Problem requirements: Set down, please, exactly the lines below that run from the line with "Given: Tap the Back text in header" to the line with "Image resolution: width=819", both lines included.

Data shown:
▬▬▬▬▬▬▬▬▬▬
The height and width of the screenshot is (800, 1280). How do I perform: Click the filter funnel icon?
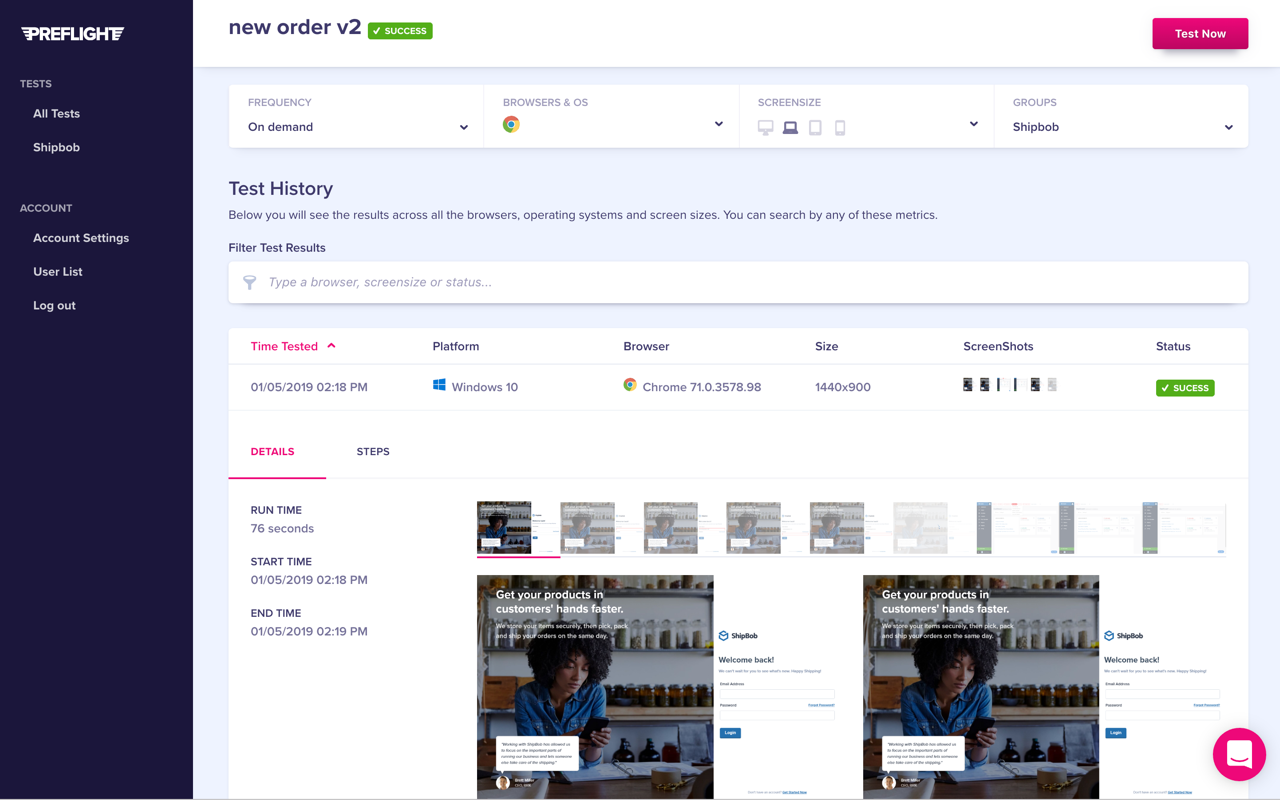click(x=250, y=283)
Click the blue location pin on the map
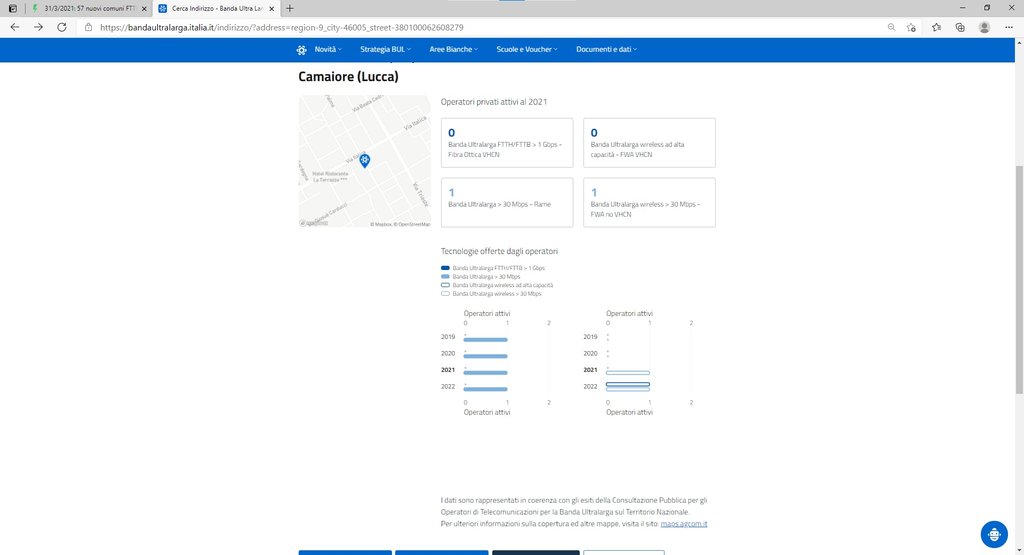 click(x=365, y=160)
▬▬▬▬▬▬▬▬▬▬
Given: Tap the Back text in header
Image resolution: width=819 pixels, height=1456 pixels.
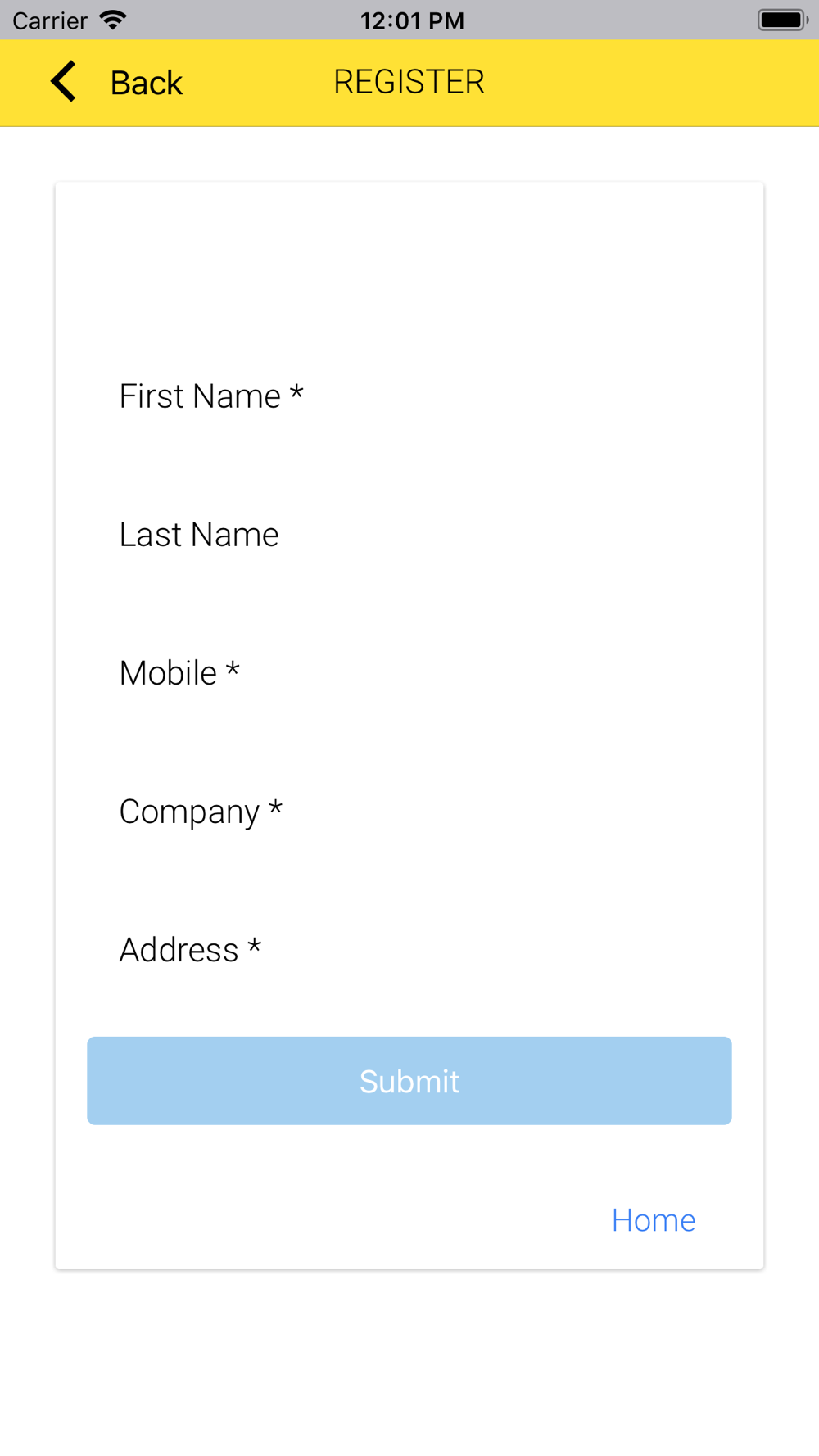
▬▬▬▬▬▬▬▬▬▬
Exercise result:
Given: Tap the Back text in header
Image resolution: width=819 pixels, height=1456 pixels.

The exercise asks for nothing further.